Technical isolation is enforced at the database, storage, and application layer through row-level security policies, strict access control enforcement, and operational procedures. Elevated access requires authorization and is logged.

CarbonOS does not use artificial intelligence or machine learning to make compliance decisions, categorize emissions, or produce regulatory outputs.

Emissions are calculated deterministically from published conversion factors with a versioned, auditable engine—not by AI or machine learning.

CarbonOS aligns operational reporting workflows to recognized frameworks, including UK Government DEFRA / GOV.UK GHG conversion factors, GHG Protocol scopes, and CSRD-era ESRS E1-style GHG exports. Scope and category hints that appear when you select a conversion factor reflect published dataset metadata—not probabilistic inference or automated AI judgment.

Customer data is not used to train AI or machine learning models. This applies to all data stored in CarbonOS, including emission entries, evidence documents, task content, report data, and support communications. This policy is contractually enforceable and forms part of our Data Processing Agreement (DPA).

All customer data is stored within the European Economic Area (EEA) on infrastructure hosted in data centers certified to ISO 27001 and SOC 2 Type II standards.

We do not transfer personal data outside the EEA unless required by applicable law.
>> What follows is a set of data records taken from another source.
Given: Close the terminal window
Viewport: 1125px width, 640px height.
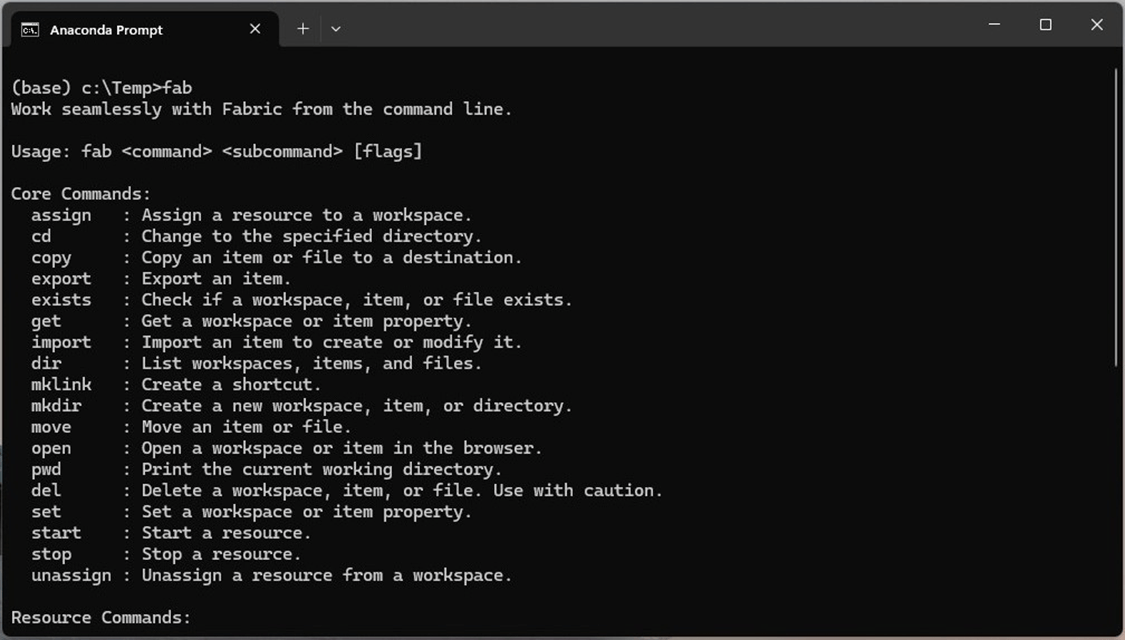Looking at the screenshot, I should (1097, 25).
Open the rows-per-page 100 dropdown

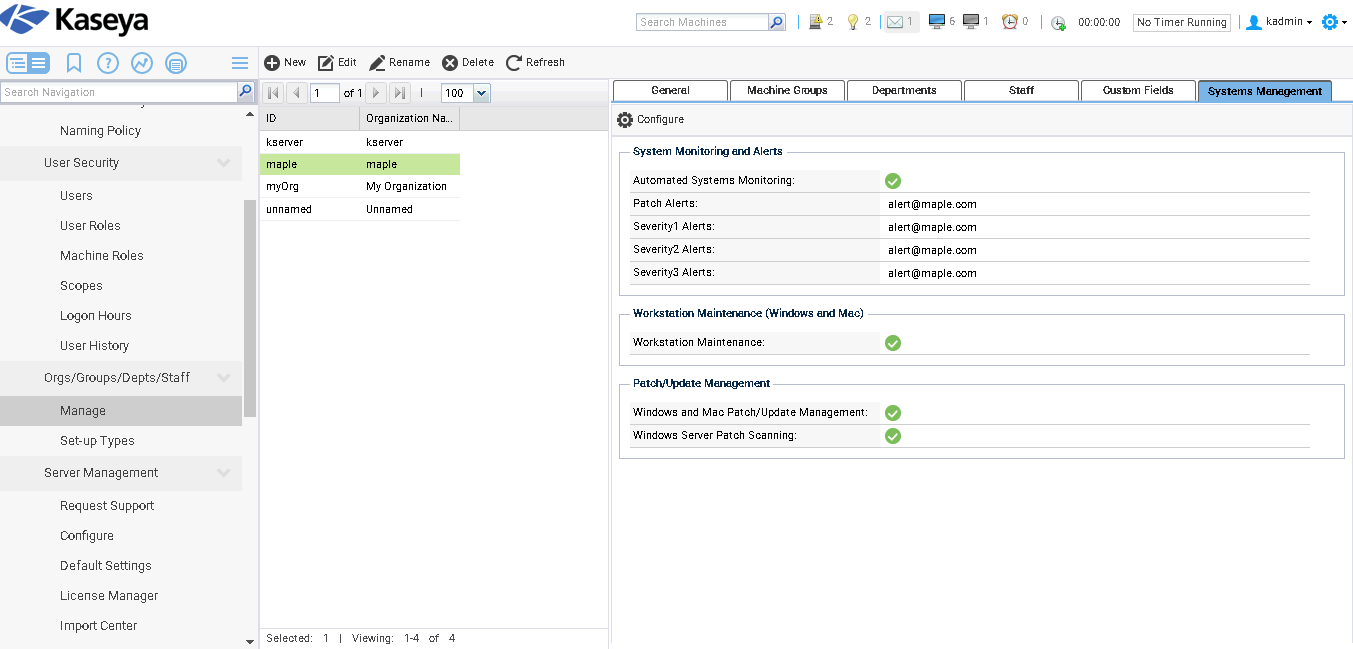click(481, 93)
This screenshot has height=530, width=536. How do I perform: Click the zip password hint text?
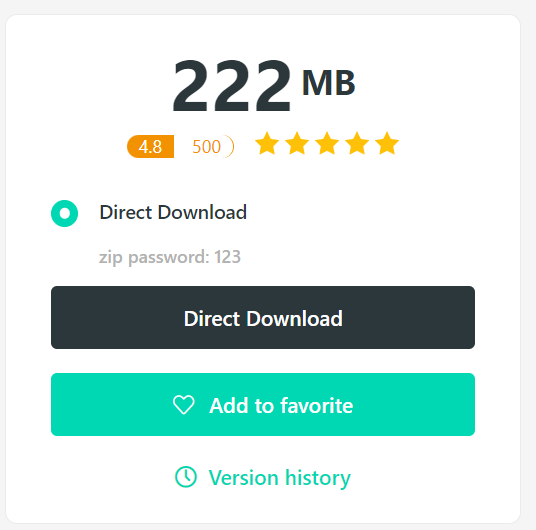(x=170, y=257)
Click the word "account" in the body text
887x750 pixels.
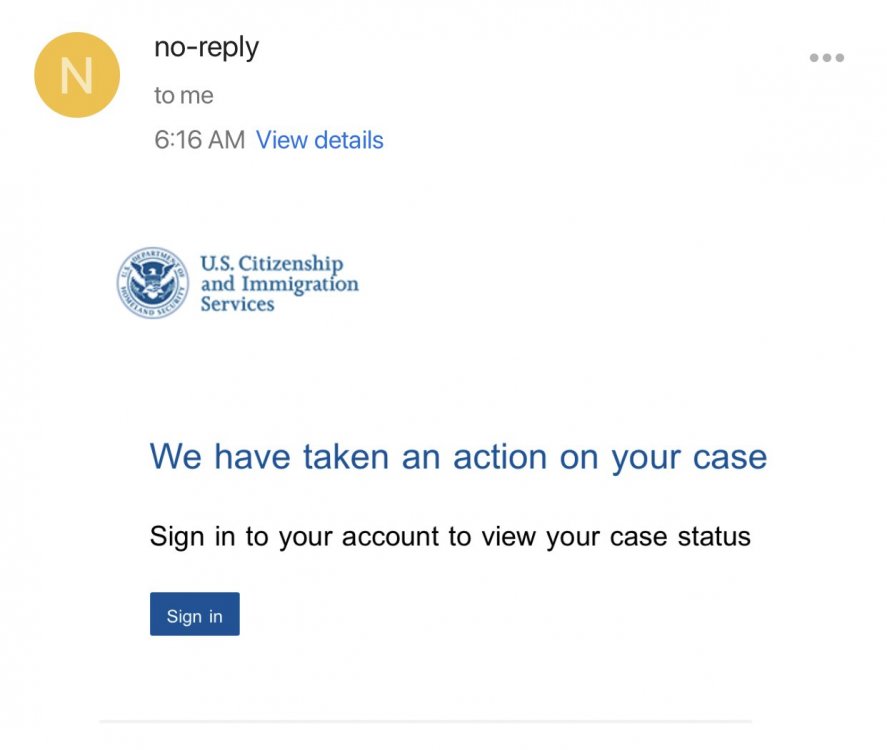tap(390, 536)

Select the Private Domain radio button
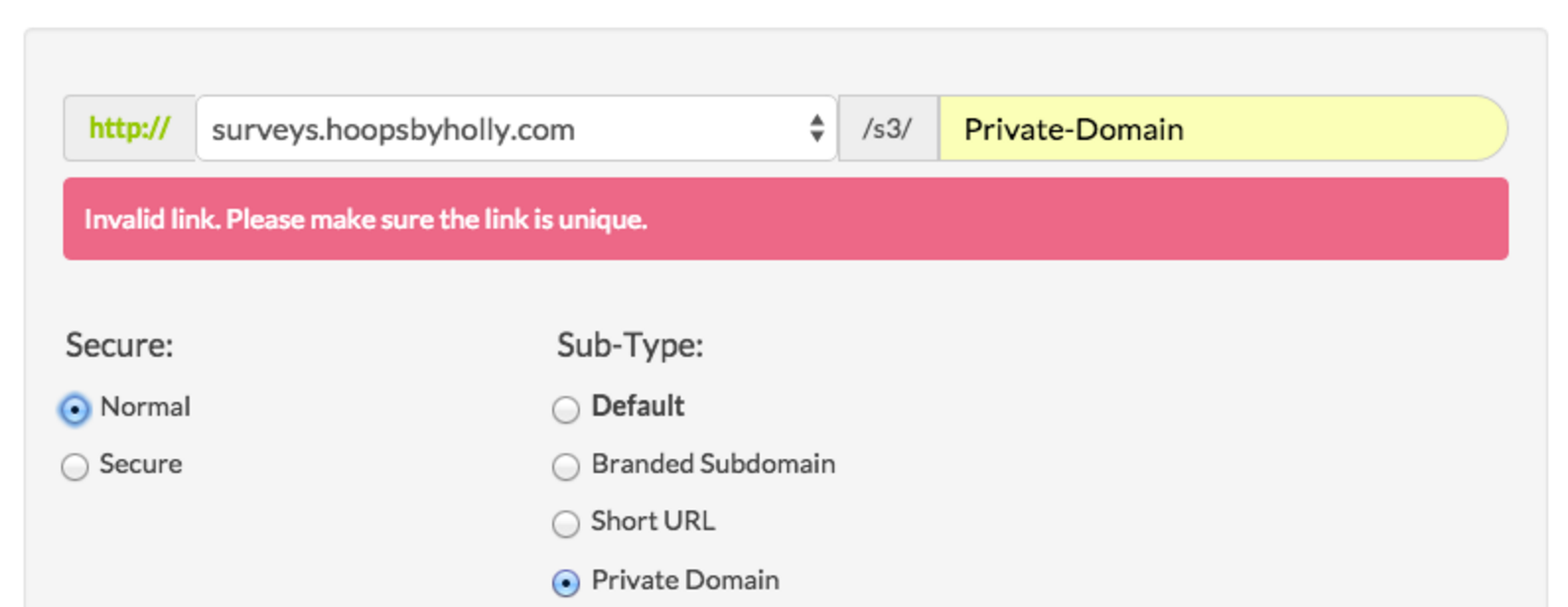(x=566, y=582)
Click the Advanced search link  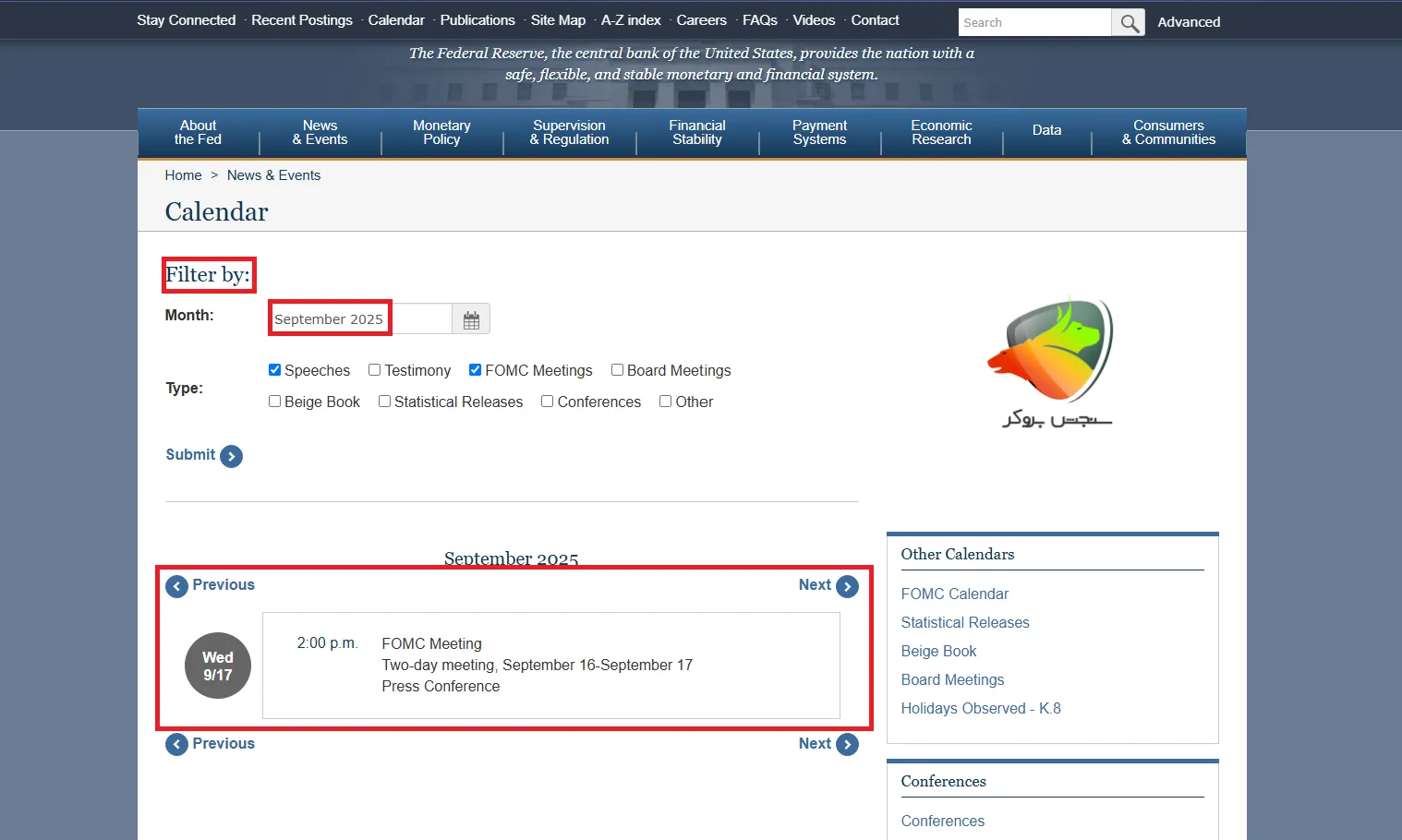click(1189, 22)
Where subprocessors outside the EEA are used, we ensure adequate safeguards are in place through Standard Contractual Clauses (SCCs) approved by the European Commission.

Our primary infrastructure is hosted on servers located in Germany and the Netherlands.

We retain personal data for as long as your account is active or as needed to provide our services. Upon account termination:

- Active workspace data is retained for 30 days in read-only mode - After 30 days, data is moved to secure archival storage for 90 days - After 120 days, all data is permanently deleted unless subject to a legal hold

You may request early deletion of your data at any time by contacting hello@complyraone.com. We will complete deletion within 30 days of a verified request.

As a data subject under GDPR, you have the following rights:

Right of access (Article 15): Request a copy of the personal data we hold about you.

Right to rectification (Article 16): Request correction of inaccurate or incomplete personal data.

Right to erasure (Article 17): Request deletion of your personal data, subject to legal retention requirements.

Right to restriction of processing (Article 18): Request restriction of processing in certain circumstances.

Right to data portability (Article 20): Receive your data in a structured, machine-readable format.

Right to object (Article 21): Object to processing based on legitimate interests.

To exercise any of these rights, contact us at hello@complyraone.com. We will respond within 30 days. You also have the right to lodge a complaint with the Information Commissioner's Office (ICO) in the United Kingdom or your local supervisory authority.

We implement technical and organizational measures to protect your personal data against unauthorized access, accidental loss, destruction, or alteration. These measures include:

- AES-256 encryption at rest for all stored data - TLS 1.3 encryption in transit for all communications - Multi-factor authentication for all administrative access - Regular penetration testing by independent third parties - SOC 2 Type II annual audit - ISO 27001 certification - Role-based access controls throughout the platform - Automated anomaly detection and alerting

In the event of a personal data breach, we will notify affected customers and the relevant supervisory authority within 72 hours as required by GDPR Article 33.

CarbonOS uses strictly necessary cookies for session management and authentication. We do not use tracking cookies, advertising cookies, or third-party analytics that process personal data.

See the dedicated Cookie Policy: /cookies

We may update this Privacy Policy from time to time. We will notify you of material changes by email or through a notice in the platform at least 30 days before changes take effect. Continued use of the platform after the effective date constitutes acceptance of the updated policy.

This policy was last updated on 1 January 2025.